- _Task description_
Format the items from the start through the line containing "I will coord(91,217)." as a Markdown table with the columns Row and Item line. Give each line its own numbered row and leave out blank lines.
### Source material
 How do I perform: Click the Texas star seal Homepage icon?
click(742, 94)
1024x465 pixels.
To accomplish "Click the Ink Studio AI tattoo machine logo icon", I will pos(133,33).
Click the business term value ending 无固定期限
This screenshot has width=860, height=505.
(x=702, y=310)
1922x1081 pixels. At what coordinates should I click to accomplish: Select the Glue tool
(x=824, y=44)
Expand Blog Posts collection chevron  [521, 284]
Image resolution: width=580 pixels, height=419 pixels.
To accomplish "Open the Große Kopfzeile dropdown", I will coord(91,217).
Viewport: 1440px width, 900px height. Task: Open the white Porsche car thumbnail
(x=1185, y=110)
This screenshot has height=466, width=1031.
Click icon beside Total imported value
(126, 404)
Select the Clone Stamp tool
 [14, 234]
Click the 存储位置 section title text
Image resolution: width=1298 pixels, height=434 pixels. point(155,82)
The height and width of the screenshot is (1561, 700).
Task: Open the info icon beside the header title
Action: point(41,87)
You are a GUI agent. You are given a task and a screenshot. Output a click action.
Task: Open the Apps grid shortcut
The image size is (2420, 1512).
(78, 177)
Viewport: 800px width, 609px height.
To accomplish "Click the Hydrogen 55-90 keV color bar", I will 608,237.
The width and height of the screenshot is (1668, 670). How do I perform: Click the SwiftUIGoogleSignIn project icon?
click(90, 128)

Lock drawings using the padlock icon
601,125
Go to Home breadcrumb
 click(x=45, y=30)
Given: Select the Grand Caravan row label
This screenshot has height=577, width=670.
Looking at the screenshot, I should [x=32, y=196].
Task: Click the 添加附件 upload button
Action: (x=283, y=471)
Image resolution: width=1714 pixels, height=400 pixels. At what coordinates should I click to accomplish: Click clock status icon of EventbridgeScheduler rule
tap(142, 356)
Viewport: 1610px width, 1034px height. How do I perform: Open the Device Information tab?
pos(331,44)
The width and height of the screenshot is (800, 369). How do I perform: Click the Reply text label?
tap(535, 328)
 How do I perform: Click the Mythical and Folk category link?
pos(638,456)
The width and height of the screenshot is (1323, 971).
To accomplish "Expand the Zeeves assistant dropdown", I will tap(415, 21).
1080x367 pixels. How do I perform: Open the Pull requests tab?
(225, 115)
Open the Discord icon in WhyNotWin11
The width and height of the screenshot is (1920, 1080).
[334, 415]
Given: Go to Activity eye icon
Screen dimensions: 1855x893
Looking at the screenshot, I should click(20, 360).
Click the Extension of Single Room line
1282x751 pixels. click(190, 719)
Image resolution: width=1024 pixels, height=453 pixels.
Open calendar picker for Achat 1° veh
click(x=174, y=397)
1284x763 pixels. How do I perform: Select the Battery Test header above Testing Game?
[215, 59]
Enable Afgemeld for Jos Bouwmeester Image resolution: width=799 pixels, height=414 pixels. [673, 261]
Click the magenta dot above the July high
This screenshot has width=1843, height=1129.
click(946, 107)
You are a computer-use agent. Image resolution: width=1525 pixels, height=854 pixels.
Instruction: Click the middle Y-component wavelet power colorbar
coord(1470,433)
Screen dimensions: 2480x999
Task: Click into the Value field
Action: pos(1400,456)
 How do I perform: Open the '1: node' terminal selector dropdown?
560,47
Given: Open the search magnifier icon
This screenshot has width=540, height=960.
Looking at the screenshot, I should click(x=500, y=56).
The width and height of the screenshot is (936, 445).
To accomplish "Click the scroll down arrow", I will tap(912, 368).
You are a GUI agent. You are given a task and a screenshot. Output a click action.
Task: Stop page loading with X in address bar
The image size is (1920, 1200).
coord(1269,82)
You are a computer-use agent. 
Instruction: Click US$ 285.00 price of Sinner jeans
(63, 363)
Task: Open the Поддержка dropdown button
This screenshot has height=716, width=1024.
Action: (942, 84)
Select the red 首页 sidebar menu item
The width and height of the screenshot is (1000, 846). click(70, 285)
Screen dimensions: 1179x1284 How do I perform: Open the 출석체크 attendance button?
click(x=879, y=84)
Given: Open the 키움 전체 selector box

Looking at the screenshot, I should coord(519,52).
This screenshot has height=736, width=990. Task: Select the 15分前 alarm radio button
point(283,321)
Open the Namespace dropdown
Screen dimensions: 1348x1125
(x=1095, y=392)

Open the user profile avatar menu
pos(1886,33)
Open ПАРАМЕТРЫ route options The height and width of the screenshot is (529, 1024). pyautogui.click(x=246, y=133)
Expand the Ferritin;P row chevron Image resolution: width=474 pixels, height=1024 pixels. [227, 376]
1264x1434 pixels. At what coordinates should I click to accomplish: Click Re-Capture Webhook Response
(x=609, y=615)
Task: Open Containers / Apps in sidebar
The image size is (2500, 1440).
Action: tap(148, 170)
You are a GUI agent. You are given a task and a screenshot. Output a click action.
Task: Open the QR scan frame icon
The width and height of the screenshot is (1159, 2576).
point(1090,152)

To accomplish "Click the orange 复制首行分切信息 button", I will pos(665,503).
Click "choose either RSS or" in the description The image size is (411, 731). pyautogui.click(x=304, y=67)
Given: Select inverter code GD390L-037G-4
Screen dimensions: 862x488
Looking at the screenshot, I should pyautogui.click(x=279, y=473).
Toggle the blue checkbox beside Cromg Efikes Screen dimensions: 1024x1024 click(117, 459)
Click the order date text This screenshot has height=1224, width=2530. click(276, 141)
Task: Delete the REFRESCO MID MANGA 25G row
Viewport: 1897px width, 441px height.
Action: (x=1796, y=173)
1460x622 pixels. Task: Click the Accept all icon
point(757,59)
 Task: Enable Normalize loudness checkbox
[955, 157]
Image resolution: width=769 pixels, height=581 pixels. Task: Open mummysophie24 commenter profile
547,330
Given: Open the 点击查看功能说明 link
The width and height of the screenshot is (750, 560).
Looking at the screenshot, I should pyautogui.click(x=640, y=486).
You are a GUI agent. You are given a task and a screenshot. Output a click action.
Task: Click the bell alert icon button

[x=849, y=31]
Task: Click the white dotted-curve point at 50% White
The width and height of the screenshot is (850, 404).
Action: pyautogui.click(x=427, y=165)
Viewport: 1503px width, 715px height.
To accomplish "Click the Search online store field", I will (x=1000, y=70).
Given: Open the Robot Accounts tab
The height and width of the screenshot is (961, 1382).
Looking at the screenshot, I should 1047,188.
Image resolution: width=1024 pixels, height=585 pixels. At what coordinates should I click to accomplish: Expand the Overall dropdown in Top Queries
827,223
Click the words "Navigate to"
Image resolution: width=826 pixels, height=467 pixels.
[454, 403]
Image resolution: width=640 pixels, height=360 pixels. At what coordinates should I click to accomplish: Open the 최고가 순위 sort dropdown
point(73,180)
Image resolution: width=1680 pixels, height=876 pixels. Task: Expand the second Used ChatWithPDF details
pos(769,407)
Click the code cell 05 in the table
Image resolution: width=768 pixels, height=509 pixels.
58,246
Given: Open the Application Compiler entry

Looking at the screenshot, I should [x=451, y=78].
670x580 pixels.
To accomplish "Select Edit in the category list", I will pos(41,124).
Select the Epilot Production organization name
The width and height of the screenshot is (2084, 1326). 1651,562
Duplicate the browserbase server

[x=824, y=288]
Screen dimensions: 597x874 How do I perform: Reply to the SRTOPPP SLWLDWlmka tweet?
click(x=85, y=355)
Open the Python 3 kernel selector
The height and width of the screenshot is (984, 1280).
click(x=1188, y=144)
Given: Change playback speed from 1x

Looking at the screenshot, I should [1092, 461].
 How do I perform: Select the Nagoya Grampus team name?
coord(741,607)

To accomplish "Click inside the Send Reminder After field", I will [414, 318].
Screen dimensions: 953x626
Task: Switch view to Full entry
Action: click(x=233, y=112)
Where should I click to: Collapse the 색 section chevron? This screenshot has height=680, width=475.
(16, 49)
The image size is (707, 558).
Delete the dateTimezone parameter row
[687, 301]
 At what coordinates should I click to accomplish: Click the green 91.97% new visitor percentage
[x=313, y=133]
######
- _Worked answer_
| Row | Item line |
|---|---|
| 1 |  How do I perform: Click the Texas star seal Homepage icon? |
| 2 | click(742, 94) |
| 3 | 1024x465 pixels. |
| 4 | To accomplish "Click the Ink Studio AI tattoo machine logo icon", I will pos(133,33). |
| 5 | Click the business term value ending 无固定期限 |
| 6 | This screenshot has width=860, height=505. |
| 7 | (x=702, y=310) |
| 8 | 1922x1081 pixels. At what coordinates should I click to accomplish: Select the Glue tool |
| 9 | (x=824, y=44) |
| 10 | Expand Blog Posts collection chevron  [521, 284] |
| 11 | Image resolution: width=580 pixels, height=419 pixels. |
| 12 | To accomplish "Open the Große Kopfzeile dropdown", I will coord(91,217). |